» EXERCISE REQUIREMENTS
Reproduce the passage of the court order on the § 2255 motion starting with "Now pending is" and going on through "responded. D.E. 102.".

» PAGE EXCERPT
United States District Court, S.D. Texas, Corpus Christi Division

November 5, 2019

UNITED STATES OF AMERICA, Plaintiff/Respondent,



         Defendant/Movant Steven Reynaldo Perez filed a motion to vacate, set aside, or correct sentence pursuant to 28 U.S.C. § 2255 challenging the Court's jurisdiction over his criminal conviction for possession with intent to distribute cocaine. D.E. 93[1]; Case No. 2:18-CV-320, D.E. 1.[2] Prior to filing his § 2255 motion, he also filed a motion pursuant to 28 U.S.C. § 2241 raising the same claim, which he later amended. Case No. 2:18-CV-185, D.E. 1, 13. By written Order entered May 13, 2019, the Honorable Hilda G. Tagle construed Movant's § 2241 motion as a motion seeking habeas relief under § 2255 and reassigned the case to the undersigned judge. Id., D.E. 21. Because both motions raise a single, identical claim, the Court will consider them as one § 2255 motion.

         Now pending is the United States of America's (the “Government”) Motion to Dismiss (D.E. 101), wherein the Government moves the Court to dismiss the motions as untimely, substantively meritless, and procedurally barred. Movant has responded. D.E. 102.

Extracted records
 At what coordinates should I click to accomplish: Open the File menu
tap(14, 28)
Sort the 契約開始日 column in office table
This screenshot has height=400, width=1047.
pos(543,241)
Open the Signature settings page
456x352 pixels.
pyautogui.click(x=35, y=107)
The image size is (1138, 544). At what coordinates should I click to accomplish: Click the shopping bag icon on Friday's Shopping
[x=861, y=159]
---
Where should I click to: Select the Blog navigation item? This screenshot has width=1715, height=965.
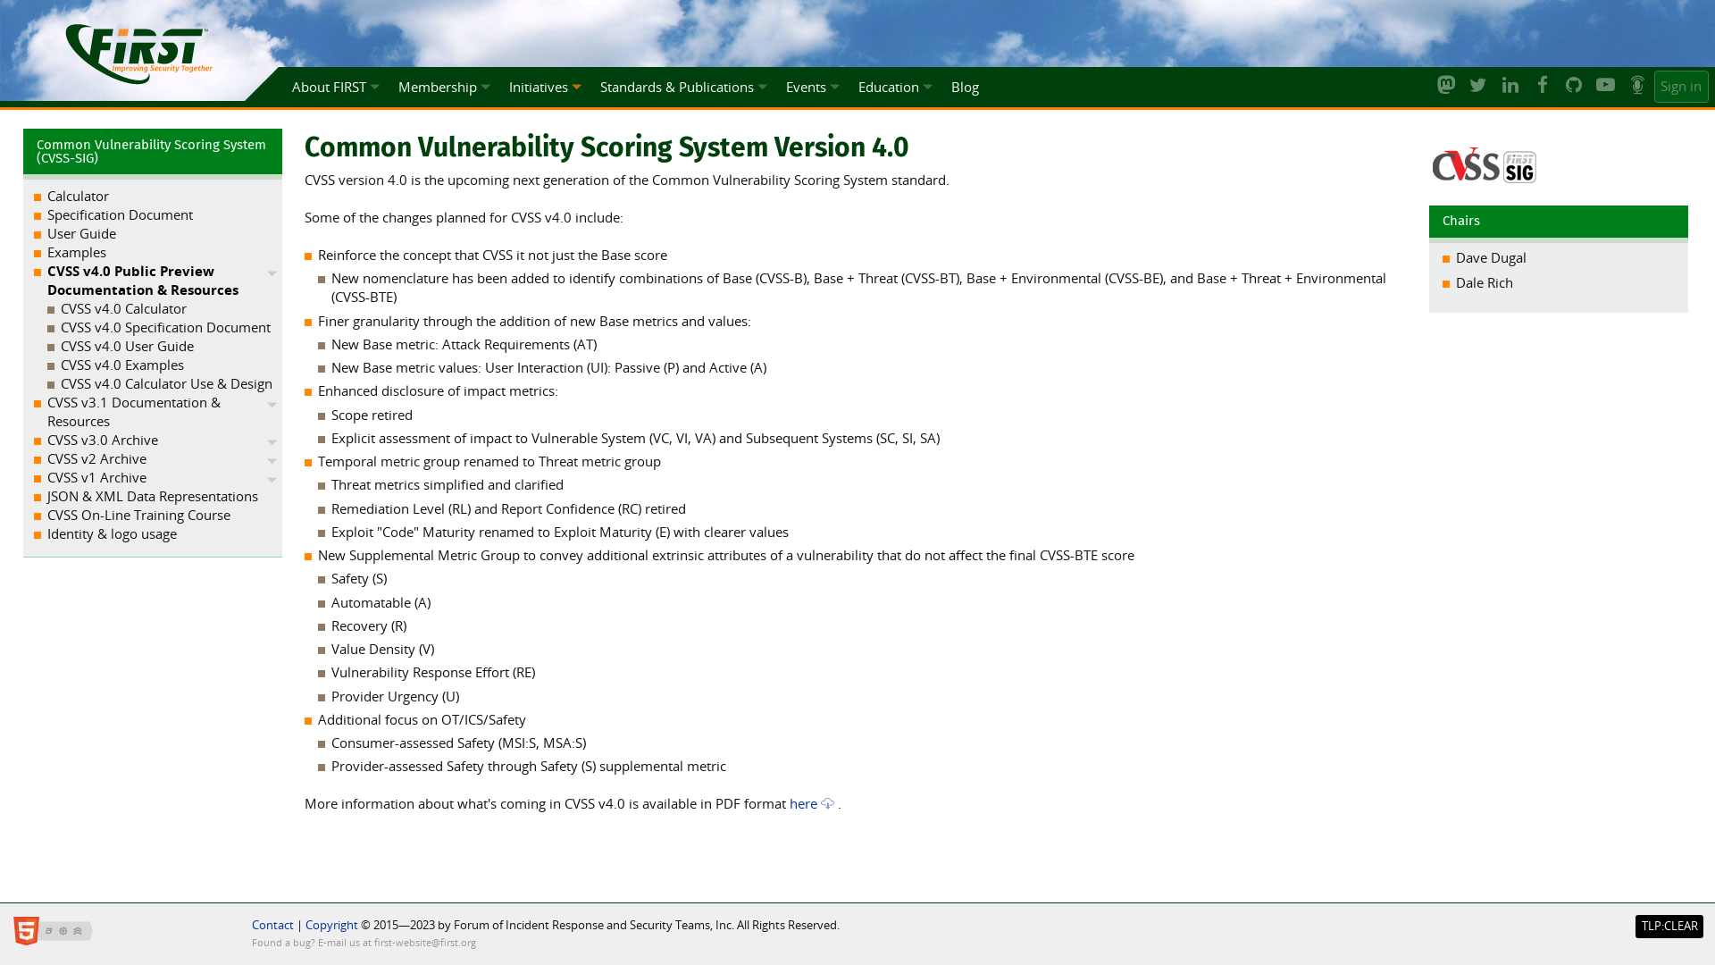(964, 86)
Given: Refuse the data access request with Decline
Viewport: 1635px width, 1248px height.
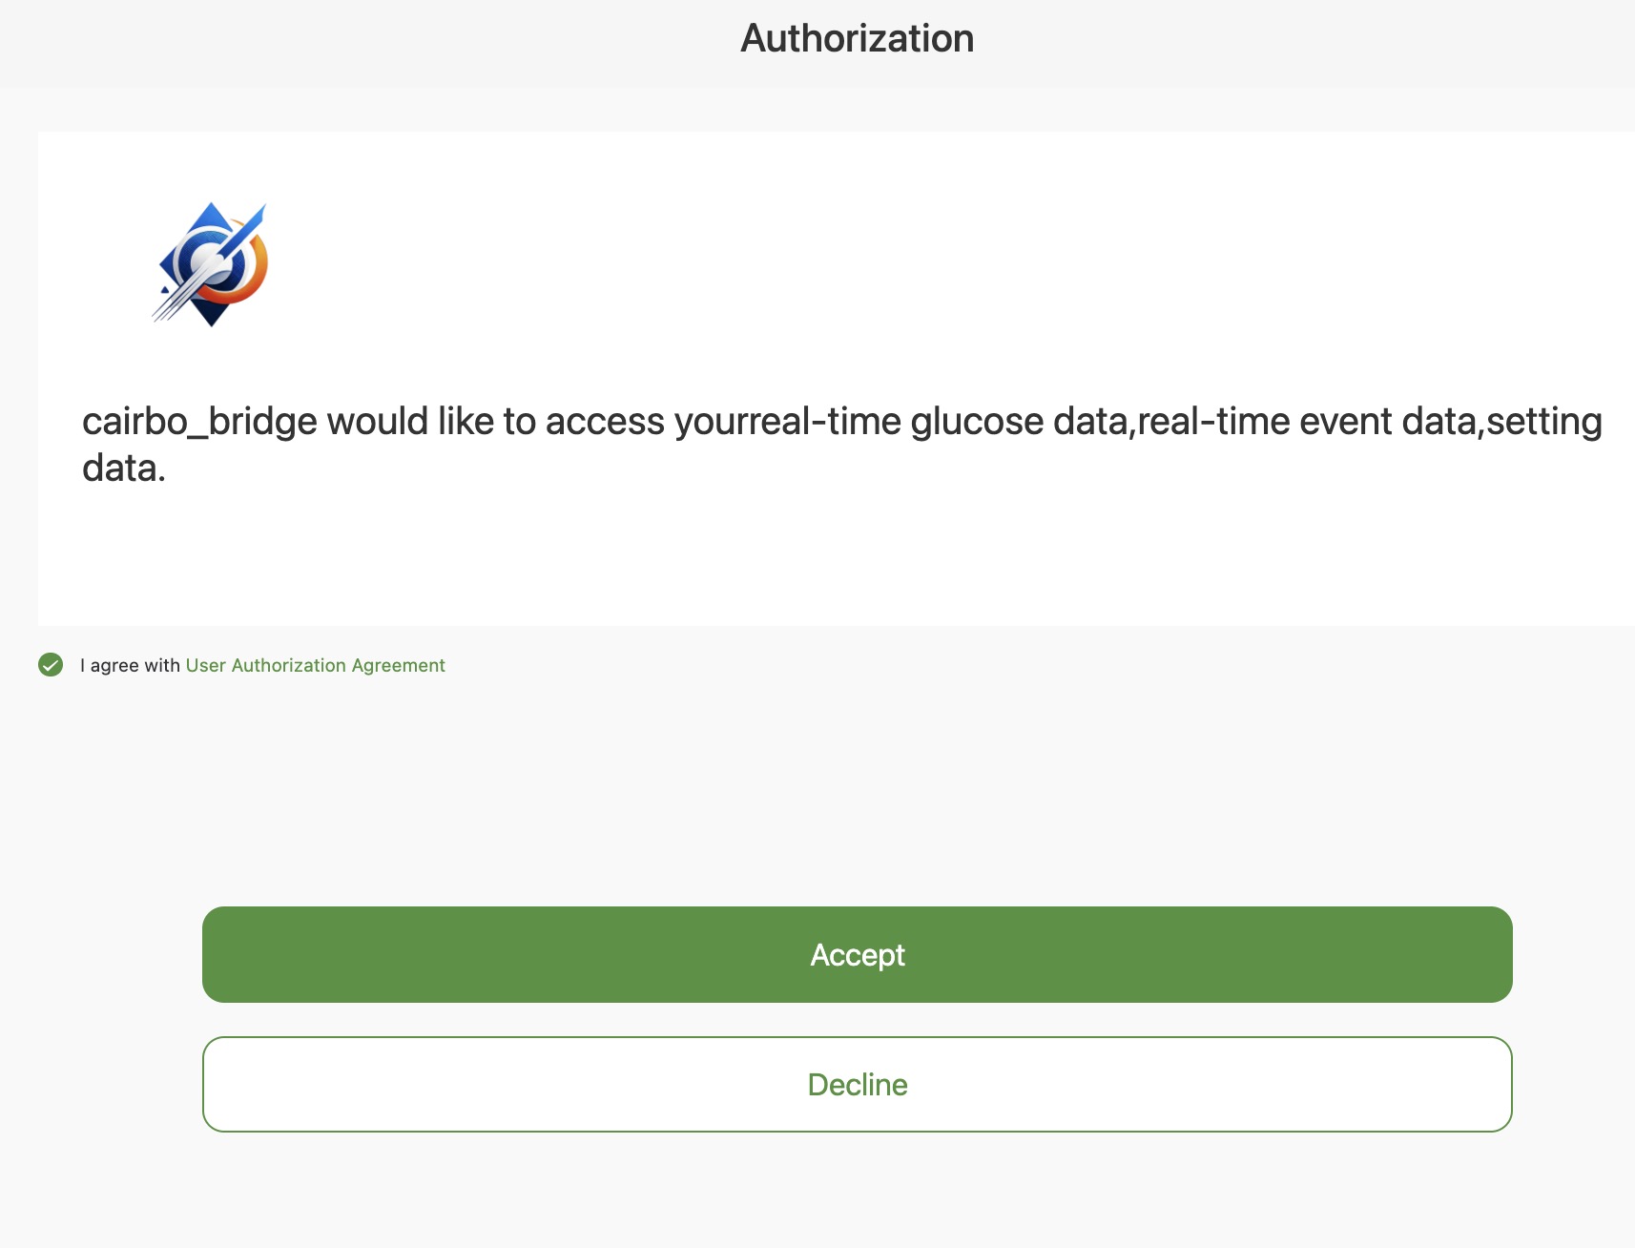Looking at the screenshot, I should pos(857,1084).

» THE OUTPUT
Now pending is the United States of America's (the “Government”) Motion to Dismiss (D.E. 101), wherein the Government moves the Court to dismiss the motions as untimely, substantively meritless, and procedurally barred. Movant has responded. D.E. 102.